Dégénération punk - 60 mn

Première diffusion : Arte 1997
Production : Morgane prod.
Special edit : Bazooka / Suicide

Depuis un poème de la madone pré-punk Patti Smith appelant le rock à renouer avec la révolte, jusqu'à la mort par overdose de Sid Vicious, bassiste des légendaires Sex Pistols, le film restitue - sans commentaires et à travers un montage d'archives rares - le chaos d'une scène anglaise et américaine où se croisent musiciens, graphistes, fashion designers, et escrocs du show biz'. Unhappy end : la flambe autodestructrice de la génération 'no future' autant que sa récupération spectaculaire et marchande auront rapidement raison du mouvement punk, alors que 'les 30 glorieuses'  ont touché à leur fin.

Arriba de la bola
histoires du carnaval de La Havane - 92 mn

Première diffusion : France Supervision /Canal +  1996
Production : Morgane prod.

Tourné au cœur des défilés, parsemé d'archives étonnantes, le film démonte les clichés d’un carnaval uniquement dédié aux divertissements, alors qu’il est aussi le théâtre d’une mémoire collective meurtrie par le souvenir de l’esclavage.
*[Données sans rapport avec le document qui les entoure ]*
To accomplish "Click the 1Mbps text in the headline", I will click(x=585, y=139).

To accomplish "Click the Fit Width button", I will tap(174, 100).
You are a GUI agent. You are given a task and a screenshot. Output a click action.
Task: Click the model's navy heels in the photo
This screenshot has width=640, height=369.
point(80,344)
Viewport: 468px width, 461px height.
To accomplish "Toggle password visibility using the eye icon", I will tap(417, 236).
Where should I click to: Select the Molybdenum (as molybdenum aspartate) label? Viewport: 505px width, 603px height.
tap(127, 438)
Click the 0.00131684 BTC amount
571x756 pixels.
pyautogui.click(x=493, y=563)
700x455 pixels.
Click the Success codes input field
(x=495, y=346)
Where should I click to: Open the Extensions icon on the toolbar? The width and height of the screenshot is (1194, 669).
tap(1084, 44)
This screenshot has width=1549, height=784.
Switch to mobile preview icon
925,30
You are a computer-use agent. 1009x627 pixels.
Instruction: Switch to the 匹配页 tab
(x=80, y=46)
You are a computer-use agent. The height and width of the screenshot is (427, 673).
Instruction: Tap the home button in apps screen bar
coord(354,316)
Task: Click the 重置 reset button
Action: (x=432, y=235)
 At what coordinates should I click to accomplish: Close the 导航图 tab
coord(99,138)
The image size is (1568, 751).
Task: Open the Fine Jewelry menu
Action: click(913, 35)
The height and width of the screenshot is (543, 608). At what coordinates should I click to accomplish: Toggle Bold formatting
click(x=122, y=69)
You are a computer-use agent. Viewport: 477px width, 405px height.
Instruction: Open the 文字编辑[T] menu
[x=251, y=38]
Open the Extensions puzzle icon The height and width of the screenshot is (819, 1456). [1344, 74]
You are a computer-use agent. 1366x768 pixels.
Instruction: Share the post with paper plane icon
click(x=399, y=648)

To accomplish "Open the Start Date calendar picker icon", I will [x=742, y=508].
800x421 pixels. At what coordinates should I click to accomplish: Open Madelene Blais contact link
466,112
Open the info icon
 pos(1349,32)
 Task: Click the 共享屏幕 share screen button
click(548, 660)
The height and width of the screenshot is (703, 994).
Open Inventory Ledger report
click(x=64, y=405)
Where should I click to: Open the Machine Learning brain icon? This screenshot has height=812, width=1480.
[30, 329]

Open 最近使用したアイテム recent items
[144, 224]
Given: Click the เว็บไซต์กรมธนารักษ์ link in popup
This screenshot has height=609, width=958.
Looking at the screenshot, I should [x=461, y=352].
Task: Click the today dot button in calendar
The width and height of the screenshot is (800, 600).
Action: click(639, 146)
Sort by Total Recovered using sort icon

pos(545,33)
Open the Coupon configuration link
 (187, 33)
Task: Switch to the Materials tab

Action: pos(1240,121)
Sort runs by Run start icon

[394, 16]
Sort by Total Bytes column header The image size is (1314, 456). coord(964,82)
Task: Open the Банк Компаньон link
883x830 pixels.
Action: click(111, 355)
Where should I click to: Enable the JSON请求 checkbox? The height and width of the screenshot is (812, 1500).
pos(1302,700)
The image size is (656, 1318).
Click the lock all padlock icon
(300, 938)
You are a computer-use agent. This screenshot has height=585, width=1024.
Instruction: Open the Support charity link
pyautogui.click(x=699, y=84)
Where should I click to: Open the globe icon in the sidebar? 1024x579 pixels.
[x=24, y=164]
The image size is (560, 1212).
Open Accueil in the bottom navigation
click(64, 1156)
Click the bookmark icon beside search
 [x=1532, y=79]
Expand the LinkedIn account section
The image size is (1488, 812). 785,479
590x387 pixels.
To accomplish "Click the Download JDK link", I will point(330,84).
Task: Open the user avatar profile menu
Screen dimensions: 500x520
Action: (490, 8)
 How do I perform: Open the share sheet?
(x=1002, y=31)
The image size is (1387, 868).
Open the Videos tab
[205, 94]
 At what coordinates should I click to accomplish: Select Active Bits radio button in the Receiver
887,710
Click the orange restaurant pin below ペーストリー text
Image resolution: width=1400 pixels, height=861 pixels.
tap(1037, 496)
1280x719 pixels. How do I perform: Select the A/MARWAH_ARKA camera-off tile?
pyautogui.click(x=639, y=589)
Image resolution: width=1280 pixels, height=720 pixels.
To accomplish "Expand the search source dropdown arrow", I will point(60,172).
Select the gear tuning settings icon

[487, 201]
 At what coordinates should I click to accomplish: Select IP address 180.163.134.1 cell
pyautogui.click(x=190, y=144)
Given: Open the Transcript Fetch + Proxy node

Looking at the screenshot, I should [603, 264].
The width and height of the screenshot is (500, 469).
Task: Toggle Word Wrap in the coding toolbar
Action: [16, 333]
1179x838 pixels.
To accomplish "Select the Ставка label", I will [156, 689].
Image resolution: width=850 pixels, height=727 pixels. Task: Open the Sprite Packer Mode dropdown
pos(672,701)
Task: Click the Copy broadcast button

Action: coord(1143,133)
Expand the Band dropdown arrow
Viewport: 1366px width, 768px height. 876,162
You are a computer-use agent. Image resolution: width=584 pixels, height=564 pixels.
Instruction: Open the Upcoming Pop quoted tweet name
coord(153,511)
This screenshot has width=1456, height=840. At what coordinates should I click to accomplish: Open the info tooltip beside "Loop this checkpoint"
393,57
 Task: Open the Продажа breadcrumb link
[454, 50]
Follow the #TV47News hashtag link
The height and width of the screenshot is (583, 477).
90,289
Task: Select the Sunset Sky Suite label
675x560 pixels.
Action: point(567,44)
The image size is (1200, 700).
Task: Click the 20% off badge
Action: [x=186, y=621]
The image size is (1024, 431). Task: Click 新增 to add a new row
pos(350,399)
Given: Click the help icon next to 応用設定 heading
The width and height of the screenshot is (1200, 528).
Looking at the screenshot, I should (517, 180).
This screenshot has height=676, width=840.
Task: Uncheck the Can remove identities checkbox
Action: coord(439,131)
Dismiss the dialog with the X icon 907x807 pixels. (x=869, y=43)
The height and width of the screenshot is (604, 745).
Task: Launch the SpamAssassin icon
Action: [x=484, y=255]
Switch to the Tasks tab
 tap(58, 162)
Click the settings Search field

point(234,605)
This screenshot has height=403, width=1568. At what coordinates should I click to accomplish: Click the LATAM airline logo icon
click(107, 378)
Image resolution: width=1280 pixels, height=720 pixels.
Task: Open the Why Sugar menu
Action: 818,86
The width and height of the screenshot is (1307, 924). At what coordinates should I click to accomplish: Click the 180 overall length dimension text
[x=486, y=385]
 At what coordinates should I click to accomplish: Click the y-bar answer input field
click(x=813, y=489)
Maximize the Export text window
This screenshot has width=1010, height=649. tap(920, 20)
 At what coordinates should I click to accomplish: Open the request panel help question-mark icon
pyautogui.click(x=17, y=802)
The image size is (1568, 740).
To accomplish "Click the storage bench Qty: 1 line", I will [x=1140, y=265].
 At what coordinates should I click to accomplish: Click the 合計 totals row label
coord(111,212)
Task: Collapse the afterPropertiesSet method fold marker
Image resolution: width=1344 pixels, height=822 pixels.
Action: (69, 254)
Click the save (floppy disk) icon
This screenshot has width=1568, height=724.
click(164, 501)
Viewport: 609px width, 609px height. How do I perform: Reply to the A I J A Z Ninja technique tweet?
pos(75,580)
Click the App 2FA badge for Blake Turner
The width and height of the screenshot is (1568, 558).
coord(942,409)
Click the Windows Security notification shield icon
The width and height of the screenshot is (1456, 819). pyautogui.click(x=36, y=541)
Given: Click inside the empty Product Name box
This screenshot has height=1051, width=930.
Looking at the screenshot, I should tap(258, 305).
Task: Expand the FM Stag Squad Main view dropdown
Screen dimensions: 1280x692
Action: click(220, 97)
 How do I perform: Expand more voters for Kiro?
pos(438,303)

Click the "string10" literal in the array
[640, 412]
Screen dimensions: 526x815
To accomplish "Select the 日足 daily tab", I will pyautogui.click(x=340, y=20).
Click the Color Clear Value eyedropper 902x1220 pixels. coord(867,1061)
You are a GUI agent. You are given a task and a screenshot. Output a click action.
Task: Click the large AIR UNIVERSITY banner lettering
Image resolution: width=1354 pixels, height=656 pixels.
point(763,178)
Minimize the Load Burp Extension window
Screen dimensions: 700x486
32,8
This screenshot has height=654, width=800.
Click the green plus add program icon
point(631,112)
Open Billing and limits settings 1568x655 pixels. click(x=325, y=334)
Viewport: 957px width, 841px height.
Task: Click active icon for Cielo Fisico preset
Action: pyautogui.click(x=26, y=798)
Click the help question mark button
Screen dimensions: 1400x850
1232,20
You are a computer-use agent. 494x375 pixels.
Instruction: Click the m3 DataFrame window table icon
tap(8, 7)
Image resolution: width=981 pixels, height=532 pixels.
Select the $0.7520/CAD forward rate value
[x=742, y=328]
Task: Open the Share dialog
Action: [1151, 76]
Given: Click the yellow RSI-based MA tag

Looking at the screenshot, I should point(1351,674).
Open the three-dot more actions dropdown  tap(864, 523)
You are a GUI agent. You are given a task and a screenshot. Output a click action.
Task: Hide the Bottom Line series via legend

Année après année, les Cubains rejouent les scènes d’une histoire coloniale violente, pour exorciser un passé traumatique et ne pas oublier. Le film est aussi une ode à cette merveilleuse fête, alors que, pour en saisir l’essence, il faut aussi se laisser porter par la magie des rythmes, la grâce des danseurs, la poésie des lampions, et la transe libératrice.

Carlinhos Brown
Bahia beat - 52 mn

Première diffusion : Arte 1996
Production : Morgane prod.

Carlinhos Brown aime son Brésil, pauvre mais digne et créatif, moderne mais fier de ses traditions. Entièrement tourné à Salvador et dans l'Etat de Bahia, le film dresse un portrait du surdoué de la percussion devenu célébrissime auteur-compositeur-interprète. Dans sa favela, il finance et guide plusieurs groupes comme Zarabe ('Zapatista/Arabe'), sorte de guérilla musicale qui prend pacifiquement le contrôle de quartiers entiers au son des cuivres et tambours. Pour Brown, dans la tradition du candomblé (ou du vaudou), le musicien est le medium à travers lequel s'exprime l'esprit de son peuple.